Operação do MPRN investiga lavagem de dinheiro do Sindicato do Crime no RN

Ação do Gaeco cumpre mandados em Natal e apura esquema de extorsão, uso de laranjas e empresas de fachada para movimentação de recursos da facção criminosa.


Operação do MPRN investiga lavagem de dinheiro do Sindicato do Crime no RN

O Ministério Público do Rio Grande do Norte (MPRN), por meio do Grupo de Atuação Especial de Combate ao Crime Organizado (Gaeco), deflagrou na manhã desta quarta-feira (17) a operação Convergência Nacional – RN, com o objetivo de desarticular o núcleo financeiro e logístico da organização criminosa conhecida como Sindicato do Crime. A ação integra uma força-tarefa nacional coordenada pelo Grupo Nacional de Combate às Organizações Criminosas (GNCOC), que reúne Ministérios Públicos de diversos estados no enfrentamento às facções criminosas.

As investigações tiveram início após a análise de dados extraídos de um aparelho celular apreendido em uma operação anterior. A partir das informações coletadas, o MPRN identificou indícios da atuação de integrantes responsáveis pela movimentação financeira da organização, levando à expedição de mandados de busca e apreensão em Natal.

Segundo o Ministério Público, o grupo criminoso mantinha um sofisticado esquema de lavagem de dinheiro, utilizando pessoas interpostas, conhecidas como “laranjas”, além de empresas de fachada para ocultar a origem dos recursos obtidos com atividades ilícitas. As apurações também apontam para a prática de cobranças de dívidas mediante extorsão e para a administração do caixa da facção.

Um dos principais alvos da investigação é a esposa de um líder da organização criminosa que se encontra foragido da Justiça. De acordo com o MPRN, ela exerceria função estratégica dentro da estrutura do grupo, atuando como elo entre o chefe da facção e os demais integrantes. Entre suas atribuições estariam o gerenciamento de recursos financeiros, a transmissão de ordens, a intermediação de cobranças e a utilização de contas bancárias de terceiros para movimentar valores ligados às atividades criminosas.
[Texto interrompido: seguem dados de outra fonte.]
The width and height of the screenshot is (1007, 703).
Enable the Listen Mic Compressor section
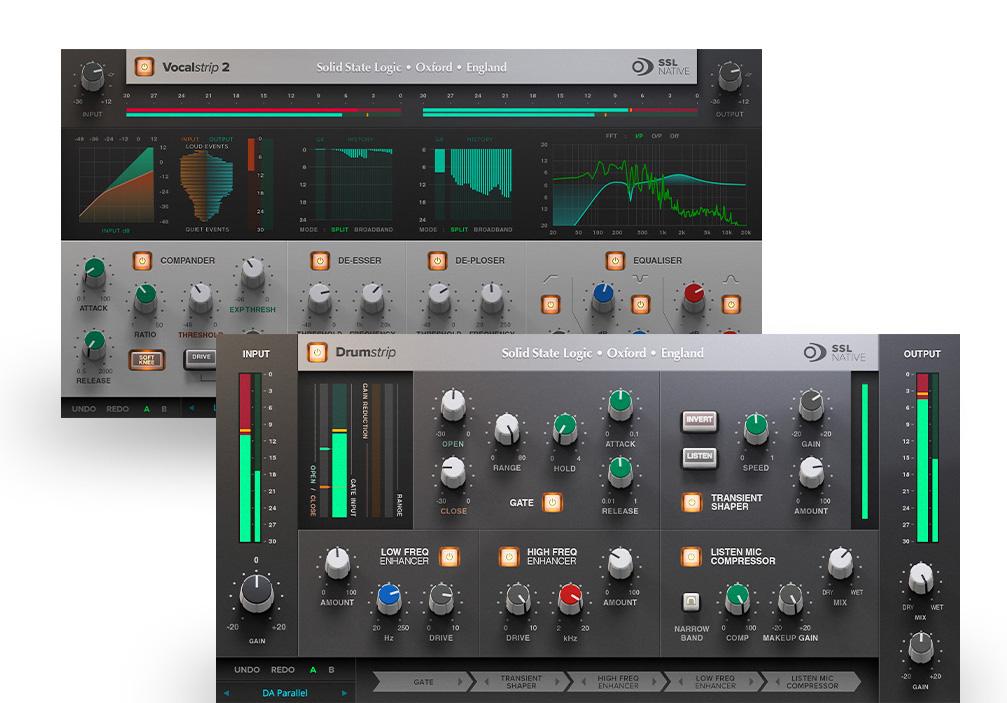pyautogui.click(x=690, y=557)
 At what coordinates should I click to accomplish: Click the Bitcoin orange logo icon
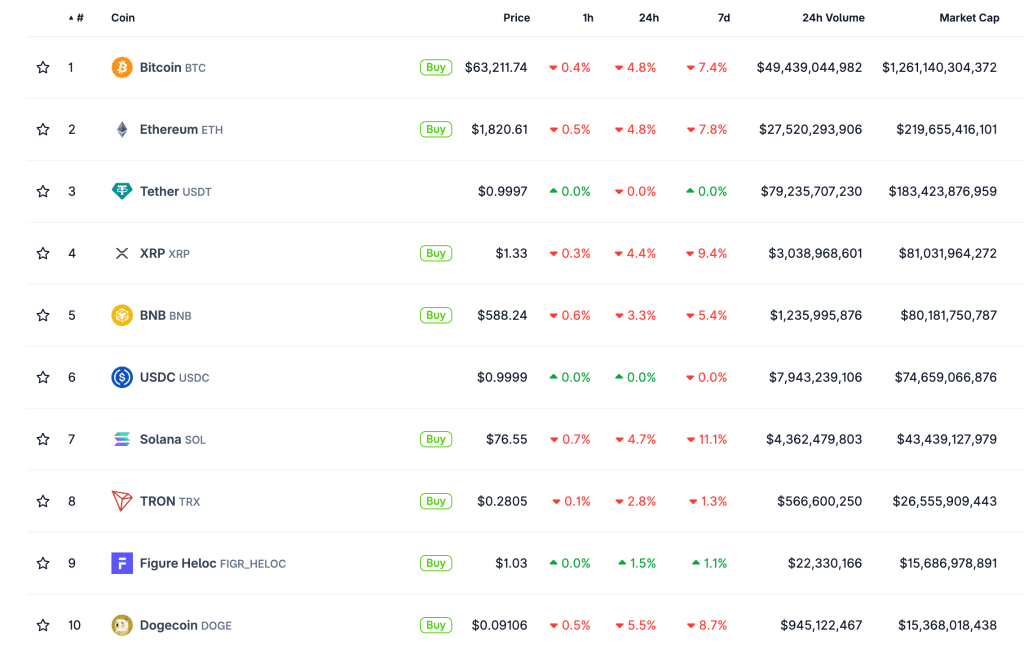coord(121,67)
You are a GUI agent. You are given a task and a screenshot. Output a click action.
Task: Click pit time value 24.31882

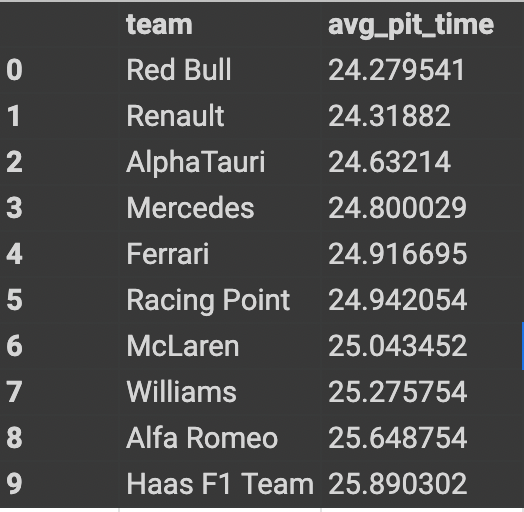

As investigações indicam ainda que a suspeita supervisionava a execução de cobranças e acompanhava a aplicação de punições contra pessoas que descumpriam determinações impostas pela organização. O papel desempenhado por ela reforça a hipótese de que o núcleo financeiro era essencial para a manutenção das operações criminosas no estado.

Durante a operação, foram cumpridos quatro mandados de busca e apreensão em diferentes endereços de Natal, com apoio operacional da Polícia Militar do Rio Grande do Norte. O material recolhido será submetido à análise pericial e poderá contribuir para o aprofundamento das investigações sobre a estrutura financeira e logística da facção.

O MPRN destaca que a operação representa mais um avanço no combate ao crime organizado no Rio Grande do Norte, especialmente no enfrentamento aos mecanismos utilizados para ocultar recursos e financiar atividades criminosas.